___ Texto fornecido ___

A crítica ocidental, sempre curiosa de folclore e ébria de rótulos, adorou esse novo cinema, esse “cinema nôvo” que Glauber simbolizava. Adorava-o tanto quanto não conhecia nada do antigo, nem do Brasil aliás. Depois, à medida que os militares voltavam a agarrar pelo pêlo o animal (e que animal!), esqueceu-o. Recambiados às suas contradições, as cabeças de cartaz do dito cinema novo afrontaram cada um por si a sequência dos acontecimentos: Glauber exila-se em 1971, Hirzsman cala-se, Ruy Guerra irá para Moçambique, apenas Diegues se torna pouco a pouco o cineasta brasileiro. Glauber Rocha, o mais evidentemente “genial” de todos, terá a evolução mais errática. Dois filmes-monstros que era preciso rever hoje em dia, Der Leone have sept cabeças (1969) e Cabeças cortadas (1970), o projecto não concluído de uma História do Brasil, um filme falhado em Itália (Claro), uma aparição-gag em Vent d’est de Godard, uma curta-metragem controversa (Di Cavalcanti), e, para acabar, A idade da terra.
Genial mas incómodo, figura vagamente admirada, temida ou desprezada da paisagem intelectual brasileira, personagem pública difícil de manipular, mesmo para os militares a quem ele tinha escandalosamente (como táctica?) elogiado os méritos mas de quem não se via como se poderia tornar refém ou o cineasta oficial. Demasiado louco. Glauber Rocha queimou assim muitas pistas, deixou muitos amigos, disse uma quantidade de coisas erradas. Em 1980, em Veneza, porta-se muito mal e insulta Louis Malle, de quem Atlantic City acabava de ser coroado. Vê por todo o lado o imperialismo americano, vê por todo o lado a mão de Hollywood.
Isto não era de ontem. Em 1967, declarava – ideia banal à época – “Os instrumentos estão em Hollywood como outros estão no Pentágono. Nenhum cineasta é suficientemente livre.” Era a época do sonho tri-continental: “As escolhas de um cineasta tri-continental intervêm no momento em que a luz bate, ou seja quando a câmara se abre para o terceiro-mundo, terra ocupada. Na rua, no deserto, nas florestas, nas cidades, a escolha impõe-se e mesmo quando a matéria for neutra, a montagem faz-se discurso. Um discurso que pode ser impreciso, difuso, bárbaro, irracional, mas em que todas as recusas são significativas.” Ao ver, catorze anos mais tarde, A idade da terra, disse-me que sobre este ponto Glauber não tinha mudado. Um filme à imagem do Brasil, “povo palavroso, falador, enérgico, estéril, histérico” (sempre segundo G.R.).

___

### Tarefa escrita
Por favor, devolva sem alterações o trecho do texto sobre Glauber Rocha que começa em "Genial mas incómodo, figura" e termina em "mão de Hollywood.".

___ Informação fornecida ___

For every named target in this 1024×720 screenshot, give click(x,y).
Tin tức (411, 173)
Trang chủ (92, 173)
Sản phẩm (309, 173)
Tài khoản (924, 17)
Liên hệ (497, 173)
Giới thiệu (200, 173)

___

### Resposta correta
Genial mas incómodo, figura vagamente admirada, temida ou desprezada da paisagem intelectual brasileira, personagem pública difícil de manipular, mesmo para os militares a quem ele tinha escandalosamente (como táctica?) elogiado os méritos mas de quem não se via como se poderia tornar refém ou o cineasta oficial. Demasiado louco. Glauber Rocha queimou assim muitas pistas, deixou muitos amigos, disse uma quantidade de coisas erradas. Em 1980, em Veneza, porta-se muito mal e insulta Louis Malle, de quem Atlantic City acabava de ser coroado. Vê por todo o lado o imperialismo americano, vê por todo o lado a mão de Hollywood.